22. The non-transitory computer-readable medium of claim 21,
further comprising instructions that, when executed by the
processor, cause the processor to initiate the wireless data signal
scan before receiving a location request from a base station of a
wireless network or from a position determining entity (PDE).
23. The non-transitory computer-readable medium of claim 21,
further comprising instructions that, when executed by the
processor, cause the processor to initiate the wireless data signal
scan before initiating a global positioning system (GPS) session at
the mobile device.
24. The non-transitory computer-readable medium of claim 21,
wherein the predetermined command is a command to initiate a call
to an emergency phone number.
25. The non-transitory computer-readable medium of claim 24,
further comprising instructions that, when executed by the
processor, cause the processor to: initiate the call to the
emergency phone number; and transmit the list to enable position
determination by a position determining entity (PDE) after
initiating the call, wherein the wireless data signal scan is
initiated prior to receiving a request for wireless data network
measurements, and wherein the request for wireless data network
measurements is received during the call.
26. The non-transitory computer-readable medium of claim 21,
further comprising instructions that, when executed by the
processor, cause the processor to: transmit the list to a base
station of a wireless network to enable position determination by a
position determining entity (PDE) having access to a database of
locations of wireless network access points; receive location
information from the base station based on the position
determination by the PDE; and provide the location information to a
global positioning system (GPS) module of the mobile device,
wherein the location information is used by the GPS module to
obtain GPS position information corresponding to the mobile
device.
27. An apparatus comprising: means for receiving a command
corresponding to a user input at a mobile device; means for
comparing the received command to a predetermined command
associated with determining a location of the mobile device; and
means for initiating a wireless data signal scan to generate a list
of non-global positioning system (non-GPS) signals that are
detectable by the mobile device in response to determining that the
received command corresponds to the predetermined command.

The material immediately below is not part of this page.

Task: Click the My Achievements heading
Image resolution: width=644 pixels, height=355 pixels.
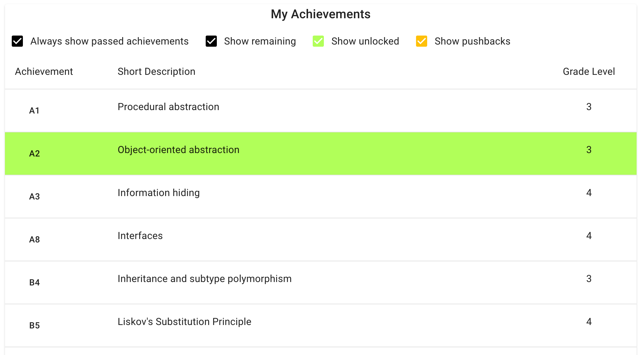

28. The apparatus of claim 27, wherein the means for initiating
further includes means for initiating the wireless data scan before
receiving a location request from a base station of a wireless
network or from a position determining entity (PDE).
29. The apparatus of claim 27, wherein the means for initiating
further includes means for initiating the wireless data scan before
initiating a global positioning system (GPS) session at the mobile
device.
30. The apparatus of claim 29, wherein the predetermined command is
a command to initiate a call to an emergency phone number.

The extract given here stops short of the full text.